The U.S. continued to violate the freedom of its citizens in the name of boosting security levels (The Washington Post, January 14, 2012). The Electronic Frontier Foundation in 2011 released a report, "Patterns of Misconduct: FBI intelligence violations from 2001-2008," which reveals that domestic political intelligence apparatus spearheaded by the Federal Bureau of Investigation, continues to systematically violate the rights of American citizens and legal residents.

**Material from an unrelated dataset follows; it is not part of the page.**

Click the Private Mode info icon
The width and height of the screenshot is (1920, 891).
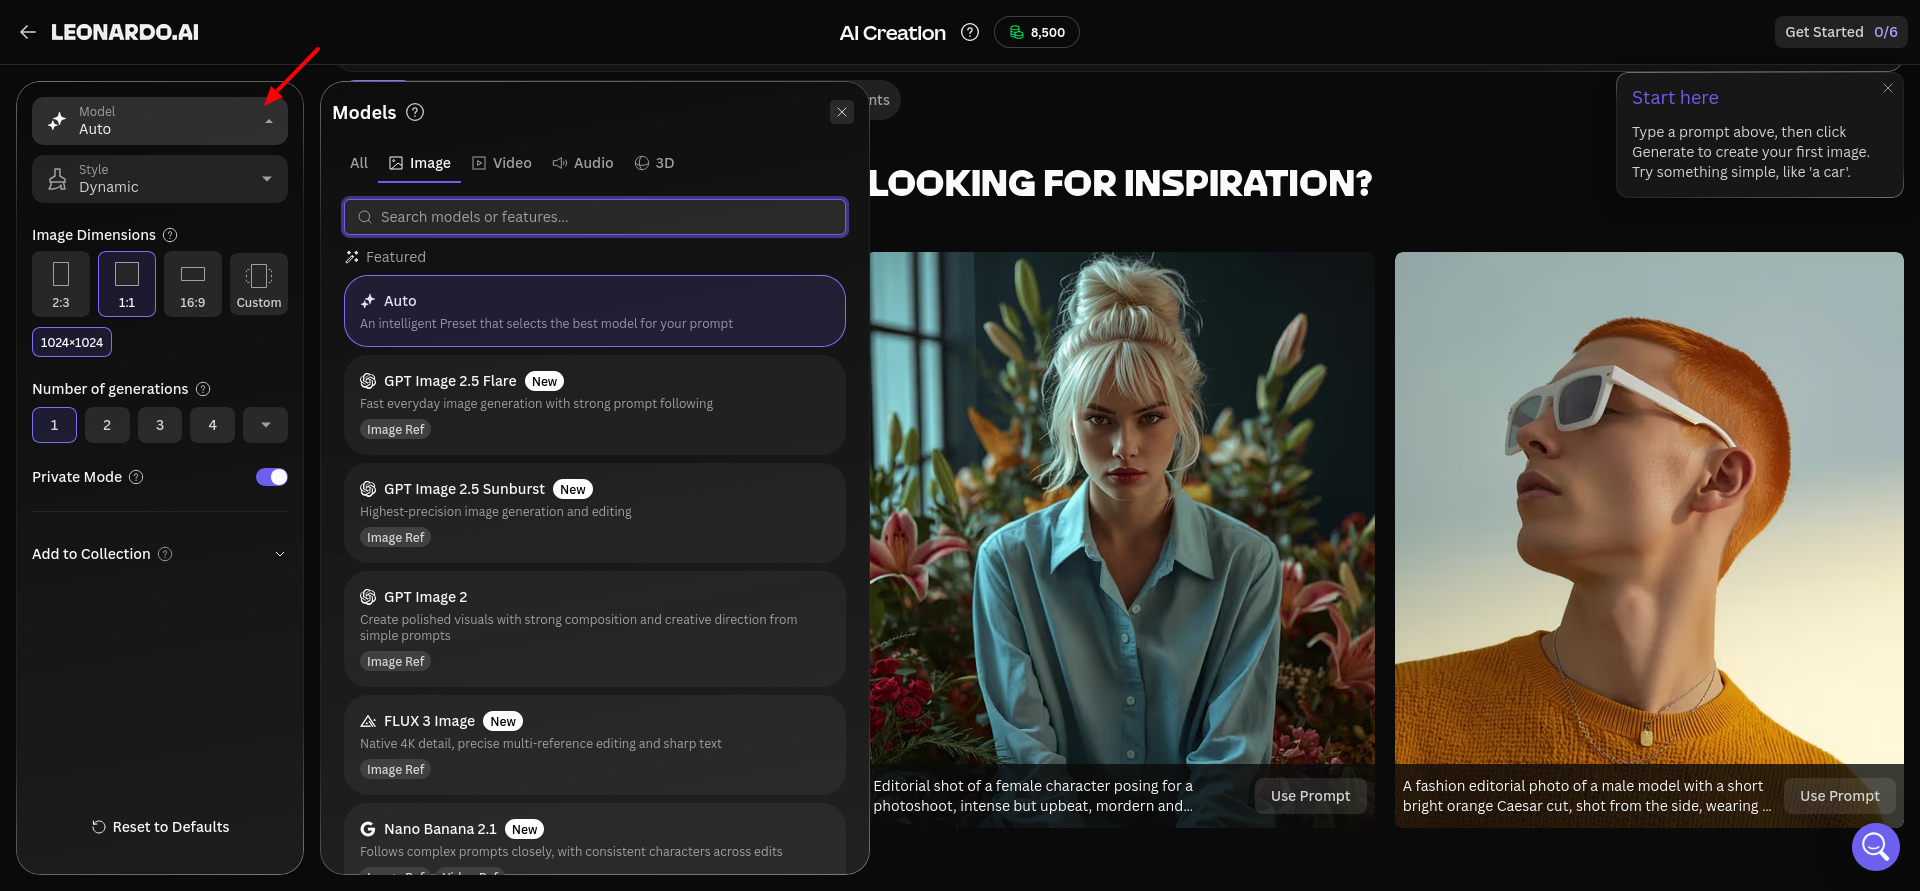136,477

The report shows that the actual number of violations that may have occurred from 2001 to 2008 could approach 40,000 possible violations of law, Executive Order, or other regulations governing intelligence investigations. The FBI issued some 200,000 requests and that almost 60 percent were for investigations of U.S. citizens and legal residents (www.pacificfreepress.com). The New York Times reported on October 20, 2011, that the FBI has collected information about religious, ethnic and national-origin characteristics of American communities (The New York Times, October 20, 2011). According to a Washington Post commentary dated January 14, 2012, the U.S. government can use "national security letters" to demand, without probable cause, that organizations turn over information on citizens' finances, communications and associations, and order searches of everything from business documents to library records. The U.S. government can use GPS devices to monitor every move of targeted citizens without securing any court order or review (The Washington Post, January 14, 2012). ...

The U.S. lacks basic due lawsuit process protections, and its government continues to claim the right to strip citizens of legal protections based on its sole discretion (The Washington Post, January 14, 2012). The National Defense Authorization Act, signed December 31, 2011, allows for the indefinite detention of citizens (The Washington Post, January 14, 2012). The Act will place domestic terror investigations and interrogations into the hands of the military and which would open the door for trial-free, indefinite detention of anyone, including American citizens, so long as the government calls them terrorists (www.forbes.com, December 5, 2011).